_Task details_.
Only a number is wanted: how many lines in the records below contain "Find"?

_Extracted records_.
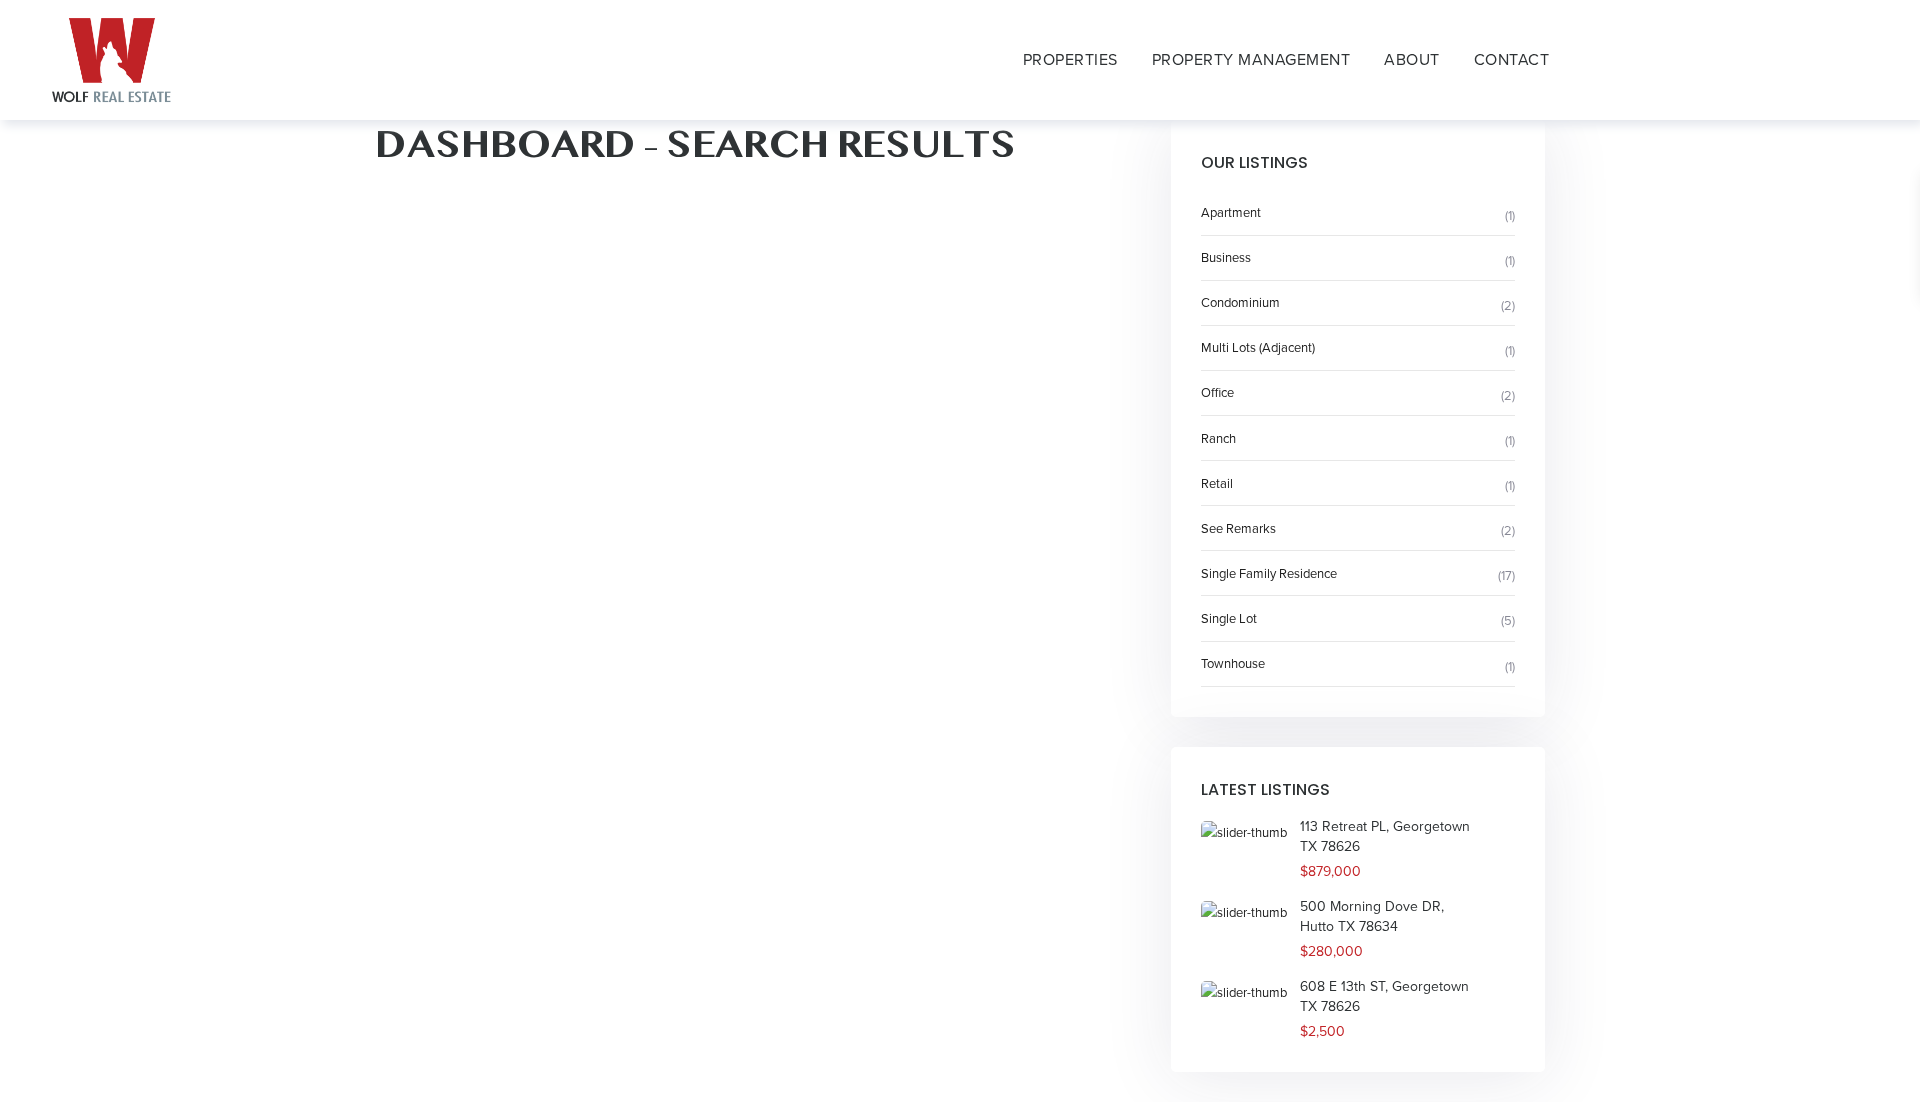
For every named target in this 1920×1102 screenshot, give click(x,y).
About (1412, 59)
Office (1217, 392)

...

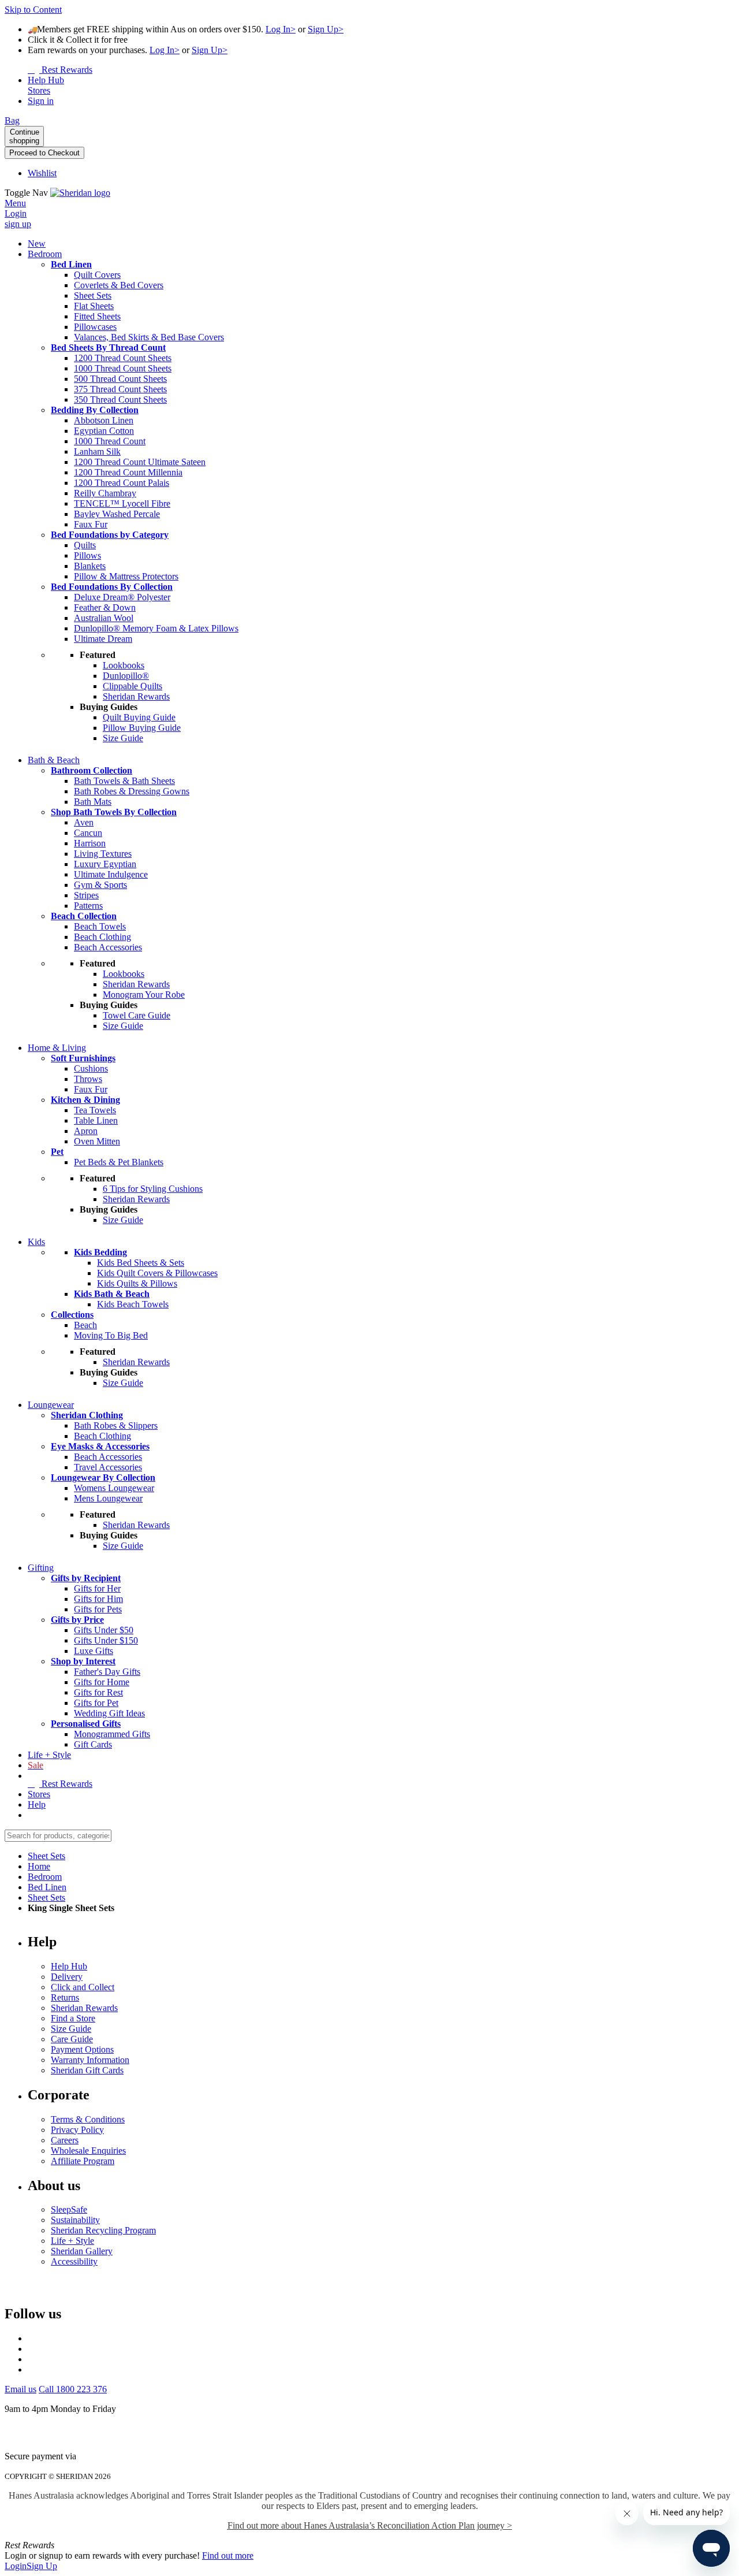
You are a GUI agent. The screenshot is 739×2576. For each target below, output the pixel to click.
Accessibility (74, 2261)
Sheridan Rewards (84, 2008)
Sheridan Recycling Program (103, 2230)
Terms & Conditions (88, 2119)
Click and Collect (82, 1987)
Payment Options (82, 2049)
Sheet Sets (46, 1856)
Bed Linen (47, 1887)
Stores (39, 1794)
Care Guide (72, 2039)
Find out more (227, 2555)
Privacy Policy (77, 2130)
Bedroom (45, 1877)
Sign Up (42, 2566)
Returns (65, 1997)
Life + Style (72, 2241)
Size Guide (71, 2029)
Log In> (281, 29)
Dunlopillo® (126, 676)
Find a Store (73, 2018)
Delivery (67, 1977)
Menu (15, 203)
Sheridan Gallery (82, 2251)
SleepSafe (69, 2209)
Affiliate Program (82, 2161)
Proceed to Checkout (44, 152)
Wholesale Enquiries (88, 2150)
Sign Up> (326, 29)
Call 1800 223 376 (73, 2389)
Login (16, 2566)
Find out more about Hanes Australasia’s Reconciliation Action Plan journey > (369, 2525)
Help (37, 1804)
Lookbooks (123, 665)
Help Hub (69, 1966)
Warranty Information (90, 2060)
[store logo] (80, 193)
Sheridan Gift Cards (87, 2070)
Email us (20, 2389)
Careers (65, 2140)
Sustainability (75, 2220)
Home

_Task solution_.
3